Он тихо подкрался к двери, ожидая, что назойливый гость ушел, но там словно почувствовали его близость – он услышал знакомый женский голос.
- Вильгельм, открой, это Агне.
Прихода сестры Варнас ожидал в последнюю очередь. «Черт, черт, черт, – выругался он про себя, – какого черта она приехала». От досады он в нерешительности застыл на месте: зачем она притащилась к нему? зачем он вообще давал ей свой адрес? Идиот!

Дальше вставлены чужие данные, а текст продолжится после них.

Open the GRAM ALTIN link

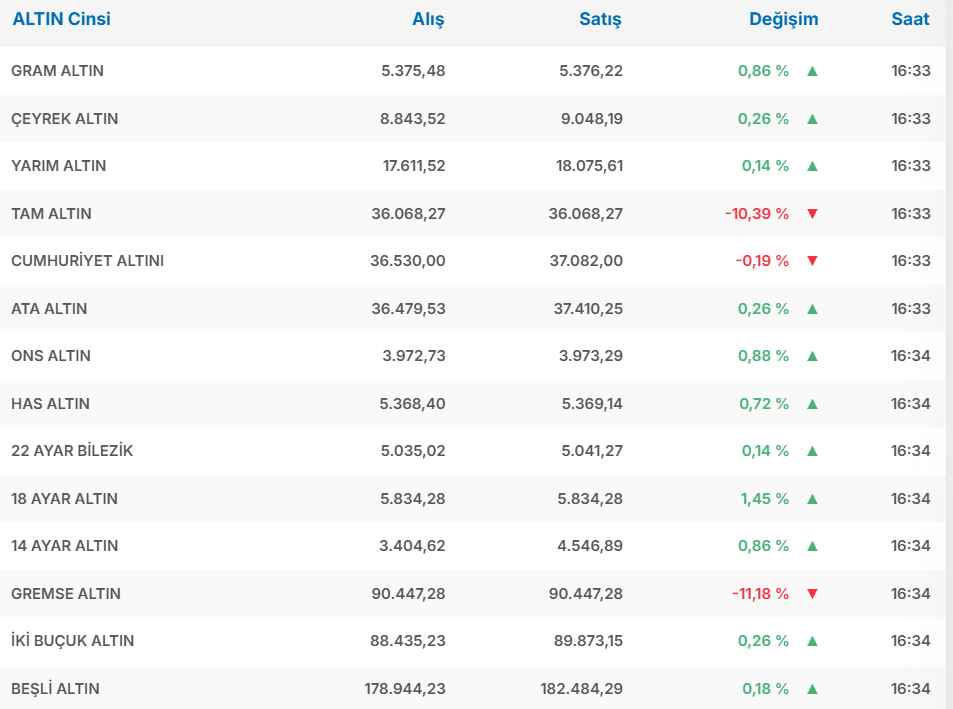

Всю жизнь они не ладили. Агне была вторая мать: чересчур религиозна, ограничена всевозможными запретами и имела препротивную манеру вечно давать советы и поучать. Даже будучи на семь лет младше, она никогда не стеснялась выражать свое мнение, подпевая каждому слову матери. Таким отношением они только бесили своенравного Вильгельма, который не терпел вторжения в свою жизнь и отчаянно сопротивлялся любой такой попытке. В Петрограде он еще кое-как поддерживал общение с ней, но, переехав в Москву, ограничился только безмолвными пересылками денег. И вот сейчас ему меньше всего хотелось видеть и слышать Агне, которая в его голове всегда была связана с чем-то низким, подлым и неприятным.
Он отворил дверь – на пороге, улыбаясь, стояла сестра в белой косынке и черном тоненьком пальто. В руках она держала до нелепости огромный узел. За два года Агне сильно изменилась – сгорбилась и как-то разрослась вширь. Внешне они были совершенно не похожи.
– Вильгельм!, – бросилась она к нему с объятиями.
Ради приличия он выждал некоторое время, затем отстранил ее:
– Пройдем. Я спешу, но пока собираюсь, мы можем поговорить.